DATASET RECORDS START

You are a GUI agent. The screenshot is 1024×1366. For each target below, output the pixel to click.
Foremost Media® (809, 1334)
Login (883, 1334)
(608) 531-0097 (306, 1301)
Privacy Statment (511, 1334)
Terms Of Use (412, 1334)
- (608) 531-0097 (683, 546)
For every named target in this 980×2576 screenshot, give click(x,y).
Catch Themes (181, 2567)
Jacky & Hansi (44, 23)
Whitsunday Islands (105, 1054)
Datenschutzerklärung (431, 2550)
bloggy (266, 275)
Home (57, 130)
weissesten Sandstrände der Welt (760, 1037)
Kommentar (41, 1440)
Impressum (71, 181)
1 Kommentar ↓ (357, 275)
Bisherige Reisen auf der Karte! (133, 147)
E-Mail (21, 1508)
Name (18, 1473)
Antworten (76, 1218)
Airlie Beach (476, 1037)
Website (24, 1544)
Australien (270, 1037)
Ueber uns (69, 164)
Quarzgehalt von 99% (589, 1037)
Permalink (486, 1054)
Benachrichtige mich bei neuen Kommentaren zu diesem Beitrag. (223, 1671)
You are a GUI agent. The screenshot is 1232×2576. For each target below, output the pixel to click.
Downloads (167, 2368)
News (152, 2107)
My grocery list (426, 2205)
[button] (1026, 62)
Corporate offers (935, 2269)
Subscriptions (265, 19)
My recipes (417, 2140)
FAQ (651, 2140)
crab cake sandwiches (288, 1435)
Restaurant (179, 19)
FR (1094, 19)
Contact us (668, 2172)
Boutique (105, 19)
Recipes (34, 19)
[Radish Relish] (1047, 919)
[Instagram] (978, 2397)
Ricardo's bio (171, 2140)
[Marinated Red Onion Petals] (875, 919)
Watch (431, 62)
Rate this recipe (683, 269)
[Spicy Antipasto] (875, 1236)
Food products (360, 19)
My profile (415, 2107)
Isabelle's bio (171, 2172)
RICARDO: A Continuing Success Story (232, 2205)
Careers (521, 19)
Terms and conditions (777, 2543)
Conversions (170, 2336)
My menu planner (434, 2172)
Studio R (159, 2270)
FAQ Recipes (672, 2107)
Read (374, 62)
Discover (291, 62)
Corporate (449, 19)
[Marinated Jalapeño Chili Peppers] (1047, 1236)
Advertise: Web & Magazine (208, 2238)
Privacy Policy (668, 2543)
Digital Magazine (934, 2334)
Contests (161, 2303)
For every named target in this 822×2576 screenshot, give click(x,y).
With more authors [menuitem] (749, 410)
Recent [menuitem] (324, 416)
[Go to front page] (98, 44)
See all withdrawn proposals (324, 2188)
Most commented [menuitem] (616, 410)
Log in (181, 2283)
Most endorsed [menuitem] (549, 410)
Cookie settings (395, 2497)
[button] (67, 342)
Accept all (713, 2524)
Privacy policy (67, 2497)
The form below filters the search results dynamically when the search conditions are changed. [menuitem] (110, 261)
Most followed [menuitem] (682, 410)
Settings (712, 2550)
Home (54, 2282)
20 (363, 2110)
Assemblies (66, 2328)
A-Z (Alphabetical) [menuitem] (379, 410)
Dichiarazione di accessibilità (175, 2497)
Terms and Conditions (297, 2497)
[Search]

DATASET RECORDS END

-- WORK TASK --
The records above must be restated. Preserve every word.

-- RESULT BELOW --
You are a GUI agent. The screenshot is 1024×1366. For each target below, output the pixel to click.
Foremost Media® (809, 1334)
Login (883, 1334)
(608) 531-0097 (306, 1301)
Privacy Statment (511, 1334)
Terms Of Use (412, 1334)
- (608) 531-0097 (683, 546)
For every named target in this 980×2576 screenshot, give click(x,y).
Catch Themes (181, 2567)
Jacky & Hansi (44, 23)
Whitsunday Islands (105, 1054)
Datenschutzerklärung (431, 2550)
bloggy (266, 275)
Home (57, 130)
weissesten Sandstrände der Welt (760, 1037)
Kommentar (41, 1440)
Impressum (71, 181)
1 Kommentar ↓ (357, 275)
Bisherige Reisen auf der Karte! (133, 147)
E-Mail (21, 1508)
Name (18, 1473)
Antworten (76, 1218)
Airlie Beach (476, 1037)
Website (24, 1544)
Australien (270, 1037)
Ueber uns (69, 164)
Quarzgehalt von 99% (589, 1037)
Permalink (486, 1054)
Benachrichtige mich bei neuen Kommentaren zu diesem Beitrag. (223, 1671)
You are a GUI agent. The screenshot is 1232×2576. For each target below, output the pixel to click.
Downloads (167, 2368)
News (152, 2107)
My grocery list (426, 2205)
[button] (1026, 62)
Corporate offers (935, 2269)
Subscriptions (265, 19)
My recipes (417, 2140)
FAQ (651, 2140)
crab cake sandwiches (288, 1435)
Restaurant (179, 19)
FR (1094, 19)
Contact us (668, 2172)
Boutique (105, 19)
Recipes (34, 19)
[Radish Relish] (1047, 919)
[Instagram] (978, 2397)
Ricardo's bio (171, 2140)
[Marinated Red Onion Petals] (875, 919)
Watch (431, 62)
Rate this recipe (683, 269)
[Spicy Antipasto] (875, 1236)
Food products (360, 19)
My profile (415, 2107)
Isabelle's bio (171, 2172)
RICARDO: A Continuing Success Story (232, 2205)
Careers (521, 19)
Terms and conditions (777, 2543)
Conversions (170, 2336)
My menu planner (434, 2172)
Studio R (159, 2270)
FAQ Recipes (672, 2107)
Read (374, 62)
Discover (291, 62)
Corporate (449, 19)
[Marinated Jalapeño Chili Peppers] (1047, 1236)
Advertise: Web & Magazine (208, 2238)
Privacy Policy (668, 2543)
Digital Magazine (934, 2334)
Contests (161, 2303)
For every named target in this 822×2576 screenshot, give click(x,y).
With more authors [menuitem] (749, 410)
Recent [menuitem] (324, 416)
[Go to front page] (98, 44)
See all withdrawn proposals (324, 2188)
Most commented [menuitem] (616, 410)
Log in (181, 2283)
Most endorsed [menuitem] (549, 410)
Cookie settings (395, 2497)
[button] (67, 342)
Accept all (713, 2524)
Privacy policy (67, 2497)
The form below filters the search results dynamically when the search conditions are changed. [menuitem] (110, 261)
Most followed [menuitem] (682, 410)
Settings (712, 2550)
Home (54, 2282)
20 (363, 2110)
Assemblies (66, 2328)
A-Z (Alphabetical) [menuitem] (379, 410)
Dichiarazione di accessibilità (175, 2497)
Terms and Conditions (297, 2497)
[Search]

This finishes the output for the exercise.